Task to complete: A copy is needed of each line in the records that has the word "agent".

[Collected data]
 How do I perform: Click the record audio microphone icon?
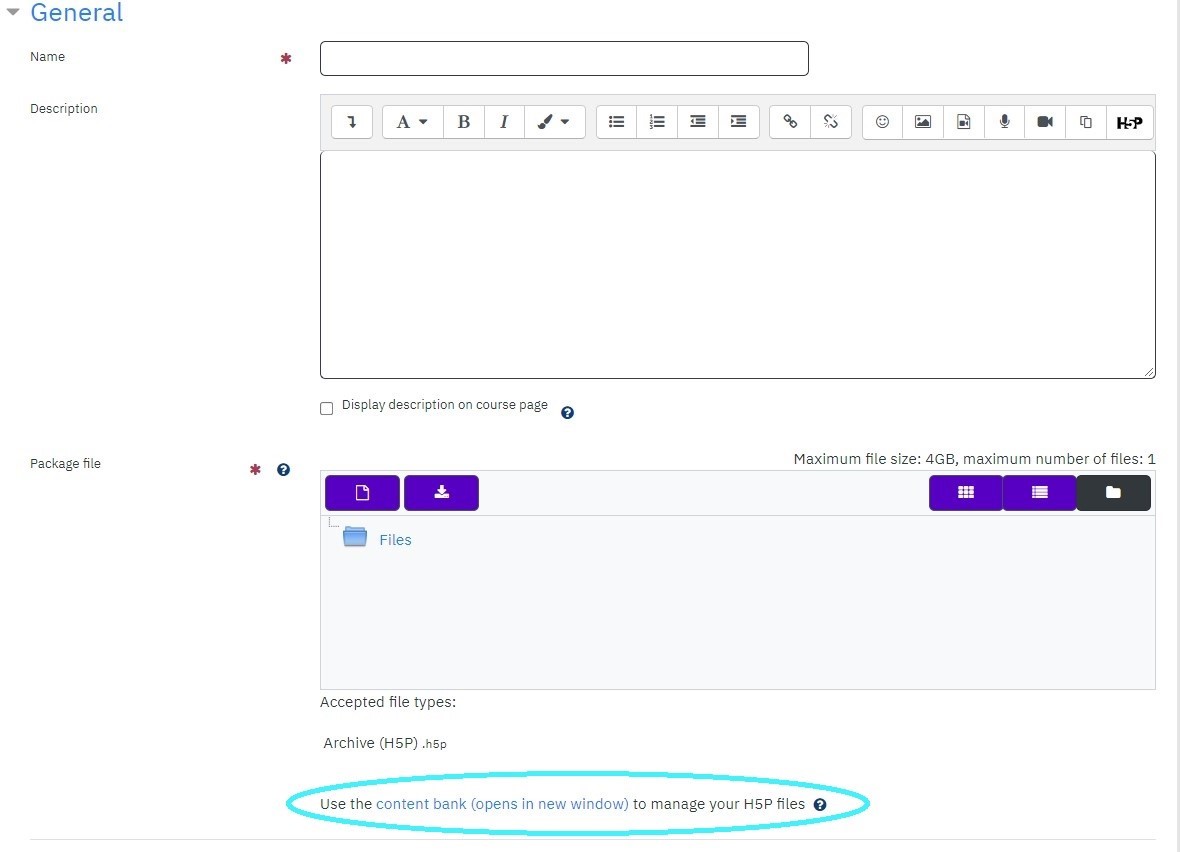click(1005, 122)
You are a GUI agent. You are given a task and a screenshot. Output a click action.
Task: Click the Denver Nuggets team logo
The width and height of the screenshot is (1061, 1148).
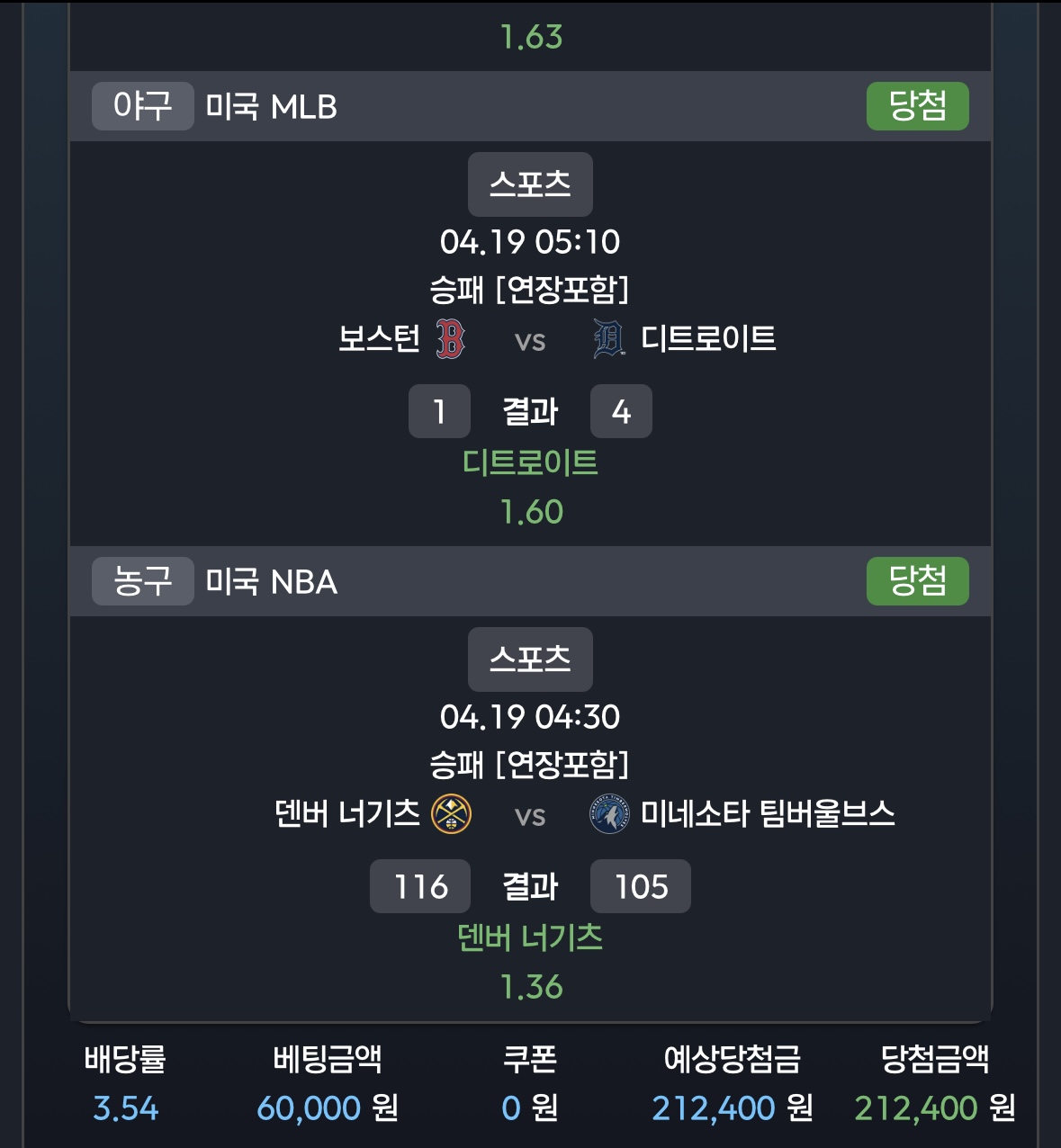451,814
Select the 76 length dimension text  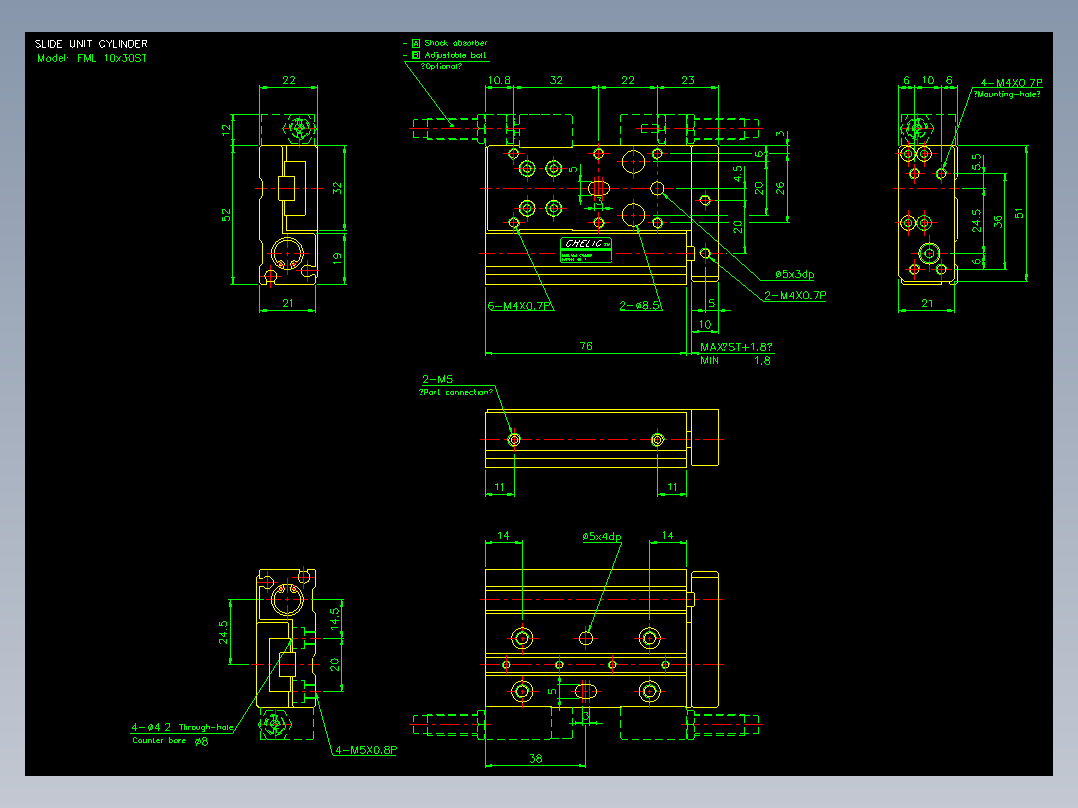pyautogui.click(x=586, y=346)
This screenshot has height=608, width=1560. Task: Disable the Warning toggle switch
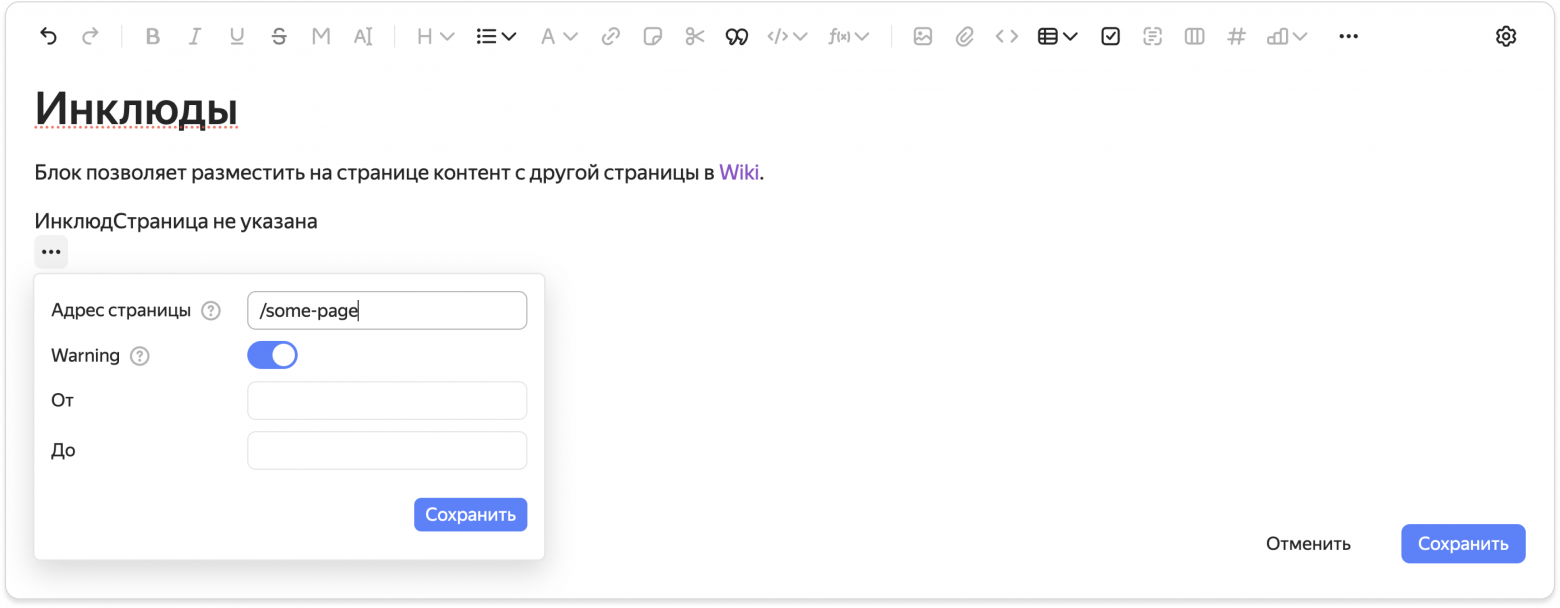[272, 355]
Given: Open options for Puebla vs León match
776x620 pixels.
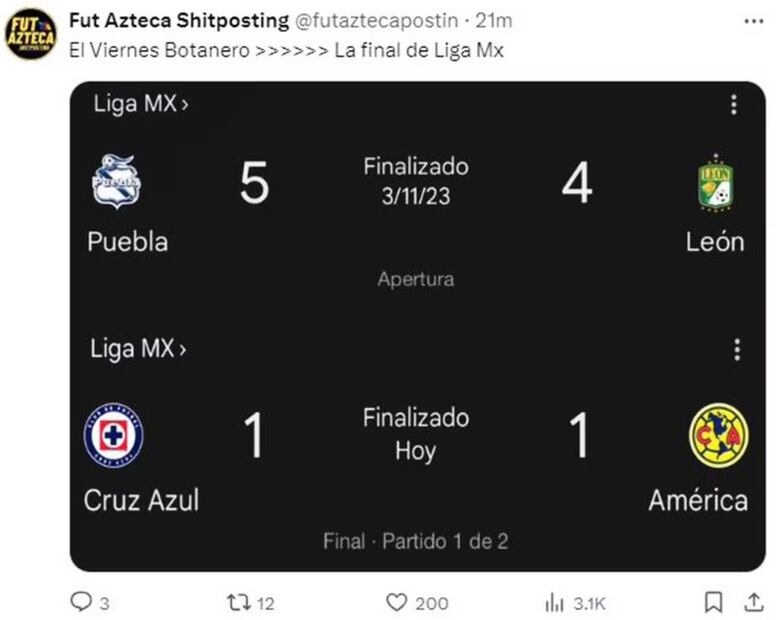Looking at the screenshot, I should [734, 105].
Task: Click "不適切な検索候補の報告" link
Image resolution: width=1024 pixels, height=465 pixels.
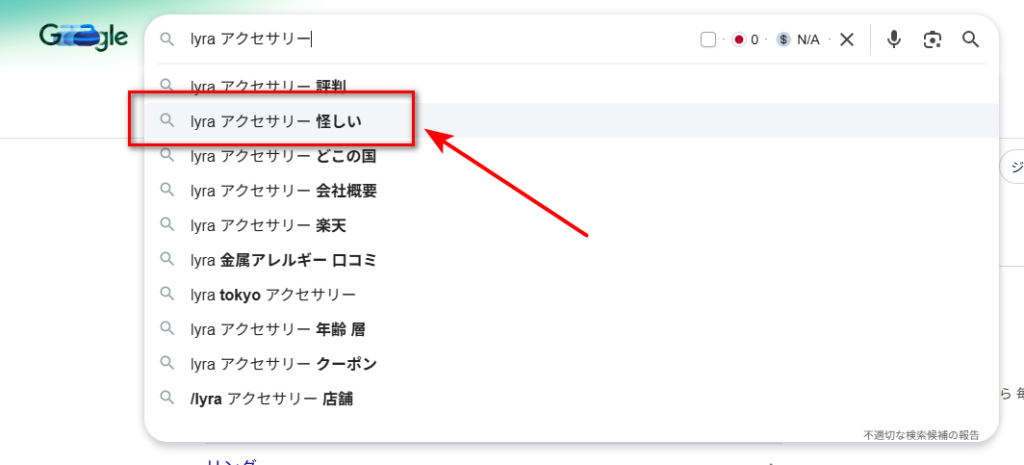Action: (x=921, y=435)
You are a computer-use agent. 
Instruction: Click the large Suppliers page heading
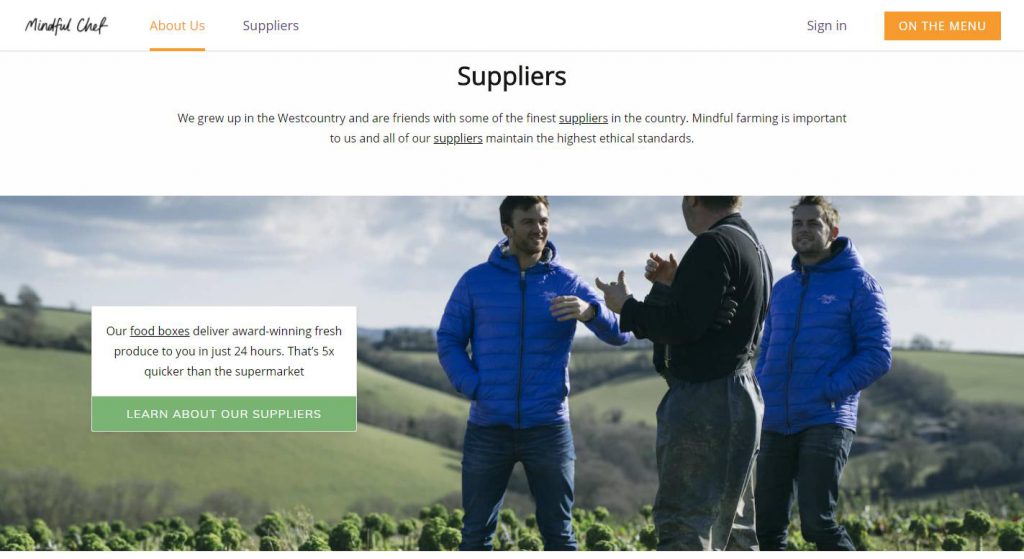(511, 76)
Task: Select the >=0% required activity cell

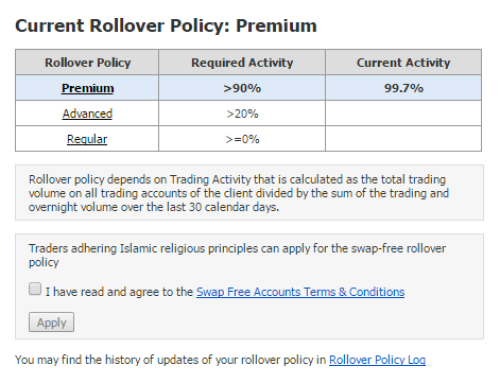Action: point(242,139)
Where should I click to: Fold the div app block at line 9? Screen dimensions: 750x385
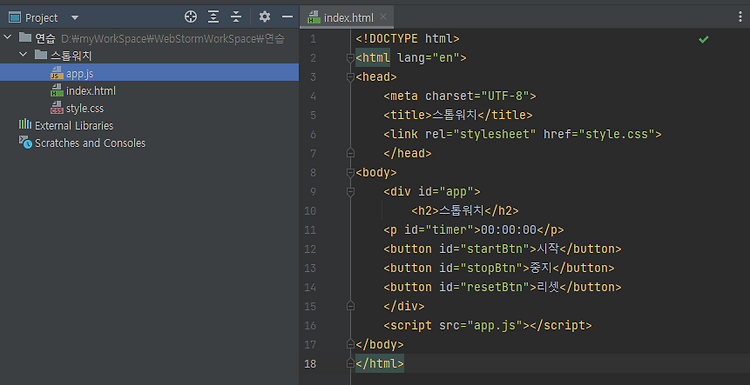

Final answer:
You are a GUI agent. You are given a task and a screenshot. Output a click action.
You are a computer-use agent. 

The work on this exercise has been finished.